Einwurf 434: Schröder, Merkel und Gazprom


Grosses Theater jetzt wieder wegen der neuen Erdgasleitung von Russland nach Deutschland, mit viel Kritik an Merkel. Aber das ist Unsinn. Man kann von Merkel halten, was man will, aber wer mit dem Gedanken spielt, ihr Erpressbarkeit vorzuwerfen, hat einen schweren Stand. Anscheinend hat nun auch Herr Biden gemerkt, dass er hier auf Granit beisst.


Erpressungsprävention hat eben auch mit Diversifizierung zu tun. Es ist absolut «staatsmännisch», auf verschiedene Energielieferanten zu setzen und nicht bloss auf die fundamentalistischen arabischen Gangstermonarchien im Mittleren Osten, die keinen Dreck besser sind als Putin und sein Gefolge oder die Mullahs im Iran.


Keinen Dreck besser als die sind im Übrigen auch die Blechtrommler in Polen und in der Ukraine. Bloss weil die USA mit jedem Nazischwein paktieren, welches die Russen und die Chinesen hasst, muss man das nicht einfach nachäffen. Das macht die Welt nämlich nicht besser, im Gegenteil, und Beweise dafür gibt es mittlerweile praktisch in jedem Land, von Chile über Ägypten nach Indonesien und zurück.

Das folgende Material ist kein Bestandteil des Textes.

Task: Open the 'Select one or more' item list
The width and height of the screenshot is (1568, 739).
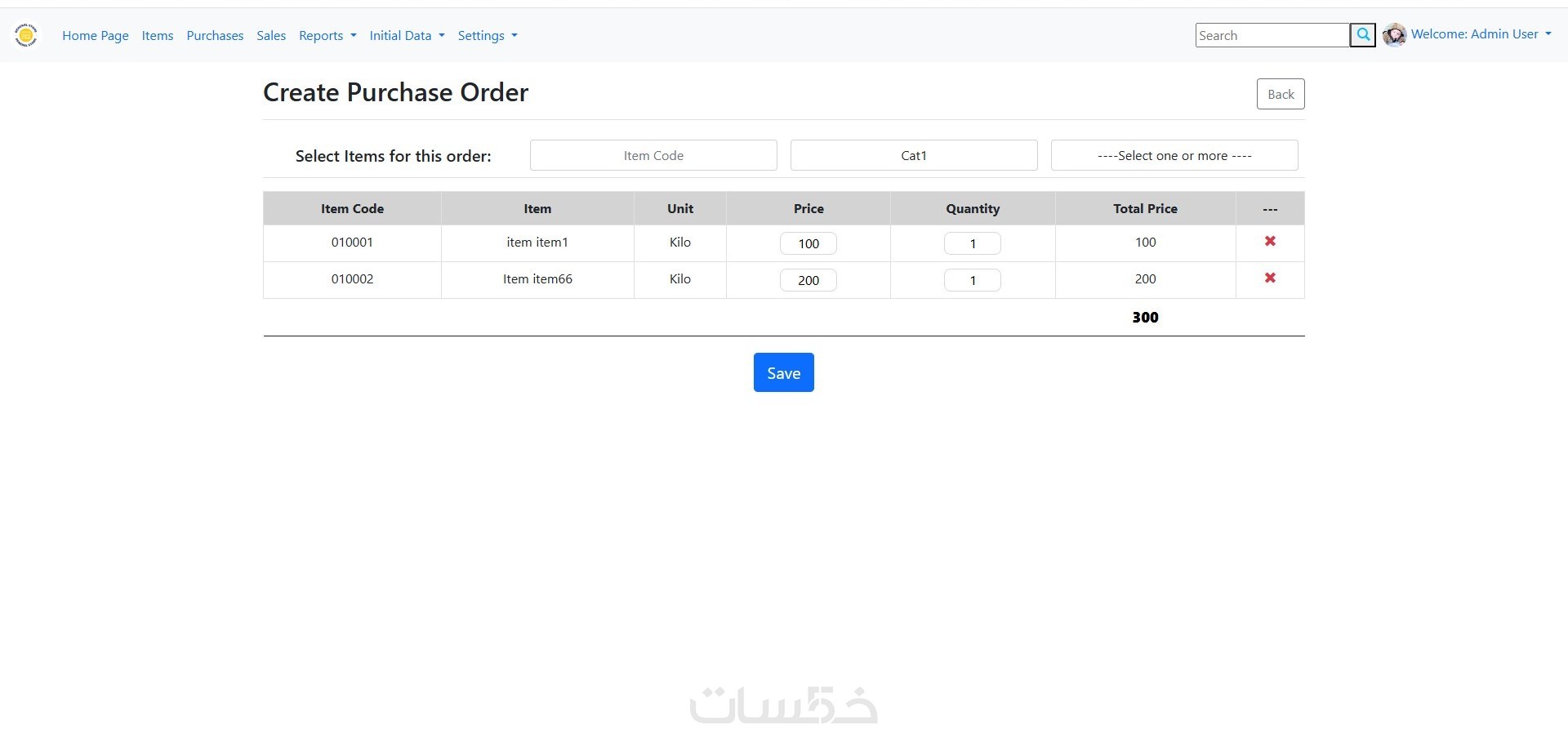Action: 1174,155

Bevor die Franzosen auch noch blöd tun, würden sie sich besser die Frage stellen, von welchen Schurken denn sie bei ihrem Uranimport abhängig sind. Und die Grünen haben zwar Recht, wenn sie fossilen Energieträgern abschwören, aber dann sollen sie wenigstens nicht wieder wie einst Joschka Fischer mithelfen, das systematisch totgeschwiegene jahrzehntelange Terror- und Genozidchaos der USA im Mittleren Osten zu verabsolutieren. (Wir lesen gerade die hervorragenden Bücher von Michael Lüders – das mit Abstand Beste, was über diese Region je publiziert wurde.)